Personal information
- Full name: Ibrahim Abass M Chuot
- Nationality: Qatari
- Born: 5 July 2004 (age 21)

Sport
- Sport: Athletics
- Event: Middle-distance running

Achievements and titles
- Personal best: 800m: 1:44.08 (2025)

Medal record
Men's athletics
Representing Qatar
Asian Indoor Championships
| Gold medal – first place | 2026 Tanjijn | 800 m |

= Ibrahim Chuot =

Qatari athlete (born 1998)

Ibrahim Abass M Chuot (born Dedich Makur Chuot on 5 July 2004) is a Qatari middle-distance runner. He competed over 800 metres at the 2025 World Athletics Championships.

He is the younger brother of Australian rules footballer Akec Makur Chuot and Western Australia parliament member Ayor Makur Chuot.

==Career==
He finished fifth over 800 metres in May 2025 at the 2025 Doha Diamond League in a personal best 1:44.08. He won the 800 metres in Sondershausen, Germany 1:44.90 in August 2025.

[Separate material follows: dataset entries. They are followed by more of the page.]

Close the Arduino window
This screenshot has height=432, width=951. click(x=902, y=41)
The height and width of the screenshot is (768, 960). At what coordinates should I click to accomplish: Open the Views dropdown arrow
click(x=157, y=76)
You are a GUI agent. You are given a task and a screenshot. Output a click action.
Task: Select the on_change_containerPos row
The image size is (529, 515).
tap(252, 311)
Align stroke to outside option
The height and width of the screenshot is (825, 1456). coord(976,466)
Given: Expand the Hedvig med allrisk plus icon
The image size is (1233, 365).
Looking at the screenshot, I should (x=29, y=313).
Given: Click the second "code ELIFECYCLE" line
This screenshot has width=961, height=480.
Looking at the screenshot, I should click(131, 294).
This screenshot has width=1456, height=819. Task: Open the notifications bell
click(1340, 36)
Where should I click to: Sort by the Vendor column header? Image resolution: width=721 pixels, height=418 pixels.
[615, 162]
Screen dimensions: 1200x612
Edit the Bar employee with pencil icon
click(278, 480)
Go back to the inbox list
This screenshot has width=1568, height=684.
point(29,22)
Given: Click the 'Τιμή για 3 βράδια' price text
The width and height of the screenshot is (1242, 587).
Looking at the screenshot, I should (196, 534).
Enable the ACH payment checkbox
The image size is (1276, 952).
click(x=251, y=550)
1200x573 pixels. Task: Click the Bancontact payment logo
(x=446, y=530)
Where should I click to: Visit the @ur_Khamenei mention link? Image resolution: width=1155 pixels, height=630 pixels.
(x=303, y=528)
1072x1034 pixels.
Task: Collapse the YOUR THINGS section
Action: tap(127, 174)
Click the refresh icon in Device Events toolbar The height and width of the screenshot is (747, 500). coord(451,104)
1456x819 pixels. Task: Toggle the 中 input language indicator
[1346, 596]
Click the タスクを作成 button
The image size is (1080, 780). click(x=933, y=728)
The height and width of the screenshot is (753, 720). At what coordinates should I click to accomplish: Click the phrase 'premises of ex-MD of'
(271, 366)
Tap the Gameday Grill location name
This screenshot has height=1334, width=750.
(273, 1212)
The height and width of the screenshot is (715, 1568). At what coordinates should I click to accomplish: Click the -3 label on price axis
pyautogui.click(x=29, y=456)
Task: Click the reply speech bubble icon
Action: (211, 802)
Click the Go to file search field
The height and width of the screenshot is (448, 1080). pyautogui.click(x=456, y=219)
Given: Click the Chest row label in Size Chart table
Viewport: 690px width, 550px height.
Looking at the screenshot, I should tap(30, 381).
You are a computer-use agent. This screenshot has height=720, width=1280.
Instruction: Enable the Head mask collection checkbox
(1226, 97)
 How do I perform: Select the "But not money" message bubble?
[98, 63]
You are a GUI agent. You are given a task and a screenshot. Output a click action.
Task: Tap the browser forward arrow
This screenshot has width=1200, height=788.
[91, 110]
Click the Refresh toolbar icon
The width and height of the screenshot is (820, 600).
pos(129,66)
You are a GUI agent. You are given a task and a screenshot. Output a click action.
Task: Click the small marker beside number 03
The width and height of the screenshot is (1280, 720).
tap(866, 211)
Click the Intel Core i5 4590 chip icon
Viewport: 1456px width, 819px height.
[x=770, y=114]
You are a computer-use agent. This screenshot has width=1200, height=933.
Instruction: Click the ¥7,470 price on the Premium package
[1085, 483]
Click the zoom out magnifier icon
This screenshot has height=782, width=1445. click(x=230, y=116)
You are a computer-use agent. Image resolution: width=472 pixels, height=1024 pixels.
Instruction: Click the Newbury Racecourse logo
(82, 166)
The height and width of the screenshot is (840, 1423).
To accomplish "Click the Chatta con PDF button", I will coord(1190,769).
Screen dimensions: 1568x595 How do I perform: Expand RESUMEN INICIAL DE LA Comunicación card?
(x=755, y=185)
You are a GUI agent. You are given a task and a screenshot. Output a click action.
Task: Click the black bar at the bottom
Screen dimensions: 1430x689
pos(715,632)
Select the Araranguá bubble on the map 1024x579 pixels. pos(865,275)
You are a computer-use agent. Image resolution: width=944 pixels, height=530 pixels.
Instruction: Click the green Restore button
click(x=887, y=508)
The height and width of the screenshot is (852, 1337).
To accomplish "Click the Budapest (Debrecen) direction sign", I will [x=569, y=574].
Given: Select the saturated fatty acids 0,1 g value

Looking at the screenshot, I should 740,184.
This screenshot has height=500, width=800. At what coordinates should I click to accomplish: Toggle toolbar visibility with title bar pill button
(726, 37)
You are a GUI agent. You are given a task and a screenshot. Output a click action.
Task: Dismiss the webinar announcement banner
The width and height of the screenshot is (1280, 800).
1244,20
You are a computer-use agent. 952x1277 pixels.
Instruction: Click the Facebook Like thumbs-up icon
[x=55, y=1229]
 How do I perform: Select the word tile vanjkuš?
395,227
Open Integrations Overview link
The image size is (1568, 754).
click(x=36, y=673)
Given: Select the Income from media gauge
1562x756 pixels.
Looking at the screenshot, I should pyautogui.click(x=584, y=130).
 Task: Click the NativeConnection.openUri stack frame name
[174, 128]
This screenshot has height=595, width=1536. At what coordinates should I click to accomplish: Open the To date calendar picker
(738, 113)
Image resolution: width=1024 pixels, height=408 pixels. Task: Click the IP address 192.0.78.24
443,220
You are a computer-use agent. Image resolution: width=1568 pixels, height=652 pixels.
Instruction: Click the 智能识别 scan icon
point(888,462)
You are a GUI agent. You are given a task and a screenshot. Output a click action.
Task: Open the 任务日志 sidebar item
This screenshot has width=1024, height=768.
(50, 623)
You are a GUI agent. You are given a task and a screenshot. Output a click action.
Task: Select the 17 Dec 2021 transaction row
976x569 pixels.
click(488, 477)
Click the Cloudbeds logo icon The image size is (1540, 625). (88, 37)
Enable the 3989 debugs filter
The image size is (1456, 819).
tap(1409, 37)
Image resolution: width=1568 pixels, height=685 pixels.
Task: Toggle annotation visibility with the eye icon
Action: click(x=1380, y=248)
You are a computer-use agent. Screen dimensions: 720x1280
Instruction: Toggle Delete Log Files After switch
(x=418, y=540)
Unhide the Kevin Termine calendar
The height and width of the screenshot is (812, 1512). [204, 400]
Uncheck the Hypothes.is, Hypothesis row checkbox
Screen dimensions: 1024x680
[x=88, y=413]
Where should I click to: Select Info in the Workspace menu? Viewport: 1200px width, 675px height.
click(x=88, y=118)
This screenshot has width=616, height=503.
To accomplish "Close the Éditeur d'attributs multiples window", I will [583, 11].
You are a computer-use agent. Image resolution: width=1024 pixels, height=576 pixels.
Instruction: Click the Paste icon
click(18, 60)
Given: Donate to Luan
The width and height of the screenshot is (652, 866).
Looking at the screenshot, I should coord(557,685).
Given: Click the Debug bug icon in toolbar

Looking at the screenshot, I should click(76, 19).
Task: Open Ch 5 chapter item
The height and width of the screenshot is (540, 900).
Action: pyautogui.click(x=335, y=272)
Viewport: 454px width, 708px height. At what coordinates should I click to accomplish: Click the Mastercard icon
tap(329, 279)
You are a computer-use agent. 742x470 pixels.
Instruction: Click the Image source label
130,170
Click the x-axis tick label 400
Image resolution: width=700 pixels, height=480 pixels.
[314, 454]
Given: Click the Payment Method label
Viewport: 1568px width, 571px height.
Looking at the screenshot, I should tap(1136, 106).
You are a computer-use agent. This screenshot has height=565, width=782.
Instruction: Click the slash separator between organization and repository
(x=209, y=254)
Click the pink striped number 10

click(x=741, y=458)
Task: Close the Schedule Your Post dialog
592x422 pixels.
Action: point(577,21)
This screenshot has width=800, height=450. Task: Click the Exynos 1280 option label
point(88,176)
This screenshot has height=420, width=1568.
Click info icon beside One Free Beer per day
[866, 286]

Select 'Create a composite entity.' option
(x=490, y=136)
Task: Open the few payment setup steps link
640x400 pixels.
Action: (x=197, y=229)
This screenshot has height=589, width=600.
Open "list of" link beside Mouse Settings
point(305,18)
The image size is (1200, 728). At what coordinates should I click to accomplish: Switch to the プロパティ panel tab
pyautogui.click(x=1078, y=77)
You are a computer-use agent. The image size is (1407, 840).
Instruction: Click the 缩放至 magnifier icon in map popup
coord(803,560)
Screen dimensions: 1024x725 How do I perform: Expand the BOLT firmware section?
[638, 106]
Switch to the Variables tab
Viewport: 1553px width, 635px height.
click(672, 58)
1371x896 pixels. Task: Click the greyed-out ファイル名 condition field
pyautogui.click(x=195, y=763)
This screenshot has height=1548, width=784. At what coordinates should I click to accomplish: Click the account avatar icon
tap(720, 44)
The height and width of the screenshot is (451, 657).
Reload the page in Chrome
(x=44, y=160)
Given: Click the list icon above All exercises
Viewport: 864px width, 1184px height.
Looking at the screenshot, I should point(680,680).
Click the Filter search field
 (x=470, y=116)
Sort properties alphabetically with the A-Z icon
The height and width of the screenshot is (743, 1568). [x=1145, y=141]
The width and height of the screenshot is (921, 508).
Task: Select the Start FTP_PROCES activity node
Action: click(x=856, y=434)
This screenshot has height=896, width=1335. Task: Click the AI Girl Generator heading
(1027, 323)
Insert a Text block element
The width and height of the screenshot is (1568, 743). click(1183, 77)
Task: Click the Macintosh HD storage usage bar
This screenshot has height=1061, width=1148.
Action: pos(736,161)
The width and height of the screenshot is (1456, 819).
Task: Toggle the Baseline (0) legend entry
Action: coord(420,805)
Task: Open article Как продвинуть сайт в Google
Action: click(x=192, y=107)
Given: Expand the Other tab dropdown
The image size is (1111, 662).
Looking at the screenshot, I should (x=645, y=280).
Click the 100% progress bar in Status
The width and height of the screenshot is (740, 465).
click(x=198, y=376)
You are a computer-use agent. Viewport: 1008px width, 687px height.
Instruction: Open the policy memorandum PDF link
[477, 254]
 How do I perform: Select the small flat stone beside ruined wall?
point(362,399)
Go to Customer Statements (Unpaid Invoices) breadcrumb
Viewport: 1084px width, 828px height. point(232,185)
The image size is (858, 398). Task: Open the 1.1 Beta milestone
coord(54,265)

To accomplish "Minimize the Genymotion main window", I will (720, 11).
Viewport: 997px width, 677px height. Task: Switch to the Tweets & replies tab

He was selected for the 800 metres at the 2025 World Athletics Championships in Tokyo, Japan, placing fourth in his qualifying heat in 1:45.16 without advancing to the semi-finals.

In February 2026, he won the gold medal in the 800 metres at the 2026 Asian Indoor Athletics Championships in Tianjin, China.